Last week, Tuesday, Jan. 26, Premier Pallister announced that the public health orders would be amended on Jan. 29 to specify that anyone entering Manitoba from anywhere in Canada will be required to self-isolate for 14 days.

These orders now include those entering from northern and Western Canada, and from west of Terrace Bay in Ontario, which under previous health orders did not require self-isolation. Exemptions to self-isolation measures are still in effect, and include those traveling for essential interprovincial work, people travelling for medical purposes, and people who regularly travel to and from communities near the borders for essential purposes. Failure to self-isolate in accordance with public health advice is a violation of the order and is enforceable under the Public Health Act.

Meanwhile, today, the governments of Canada and Manitoba signed an agreement that will ensure air services to remote northern communities continue through the COVID-19 pandemic.

The Government of Canada is contributing up to $12,031,000 for the province to allocate to air operators to address losses from the period of July 1 to Dec. 31, 2020. The agreement will maintain scheduled transportation service to 21 remote communities that rely on air service as the only year-round mode of transportation to ensure the continued supply of food, medical supplies and other essential goods and services.

At the federal level, on Jan. 29, in an effort to slow the transmission of COVID-19 and reduce air travel-related spread of new variants throughout Canada, Prime Minister Justin Trudeau tightened restrictions for outbound travel as well as for those arriving to Canada from international destinations. To see all air travel regulations, click here.

  • As of Jan. 31, the government and Canada’s airlines have agreed to suspend all flights to and from Mexico and Caribbean countries until April 30, 2021.
  • Everyone planning to fly to Canada, should first determine suitability. If you’ve determined you can travel to Canada at this time, you must use ArriveCAN to submit information before you board your flight.
  • All air travellers 5 years of age or older, regardless of citizenship, must provide proof of a negative laboratory molecular test result for COVID-19 to the airline before boarding.
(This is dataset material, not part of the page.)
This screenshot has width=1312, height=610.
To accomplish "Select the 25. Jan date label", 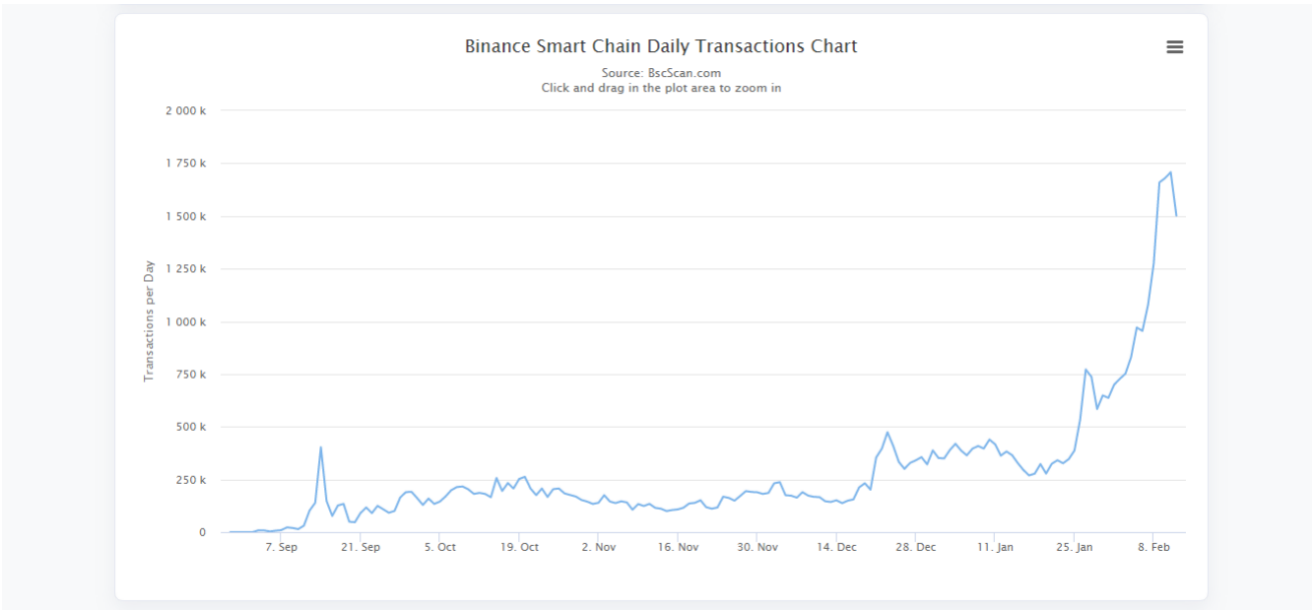I will tap(1075, 547).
The PCR test must be taken no more than 72 hours prior to boarding.
  • Effective midnight Feb. 3, 2021, Transport Canada will expand the existing international flight restrictions which funnel scheduled international commercial passenger flights into four Canadian airports: Montréal-Trudeau International Airport, Toronto Pearson International Airport, Calgary International Airport, and Vancouver International Airport. The new restrictions will include scheduled commercial passenger flights arriving from the United States, Mexico, Central America, the Caribbean and South America, which were exempted from the previous restriction. Private/Business and charter flights from all countries will also be required to land at the four airports. Flights from Saint-Pierre-et-Miquelon and cargo-only flights will remain exempt.
  • As soon as possible in the coming weeks, all air travellers arriving in Canada, with very limited exceptions, must reserve a room in a Government of Canada-approved hotel for three nights at their own cost, and take a COVID-19 molecular test on arrival at their own cost. More details will be available in the coming days.

“We fully accept that we must do whatever is necessary to protect Manitobans and all Canadians from increased risks of transmission,” says Chuck Davidson, MCC President & CEO. “However, this next level of restrictions will deal another devastating blow to our airlines and to our local YWG airport, which has already endured a 95% decrease in revenues. We join our Canadian Chamber of Commerce colleagues in calling for a sector-specific emergency fund for the aviation industry, or there simply won’t be an industry left to help us travel when exploring the planet is possible once again.”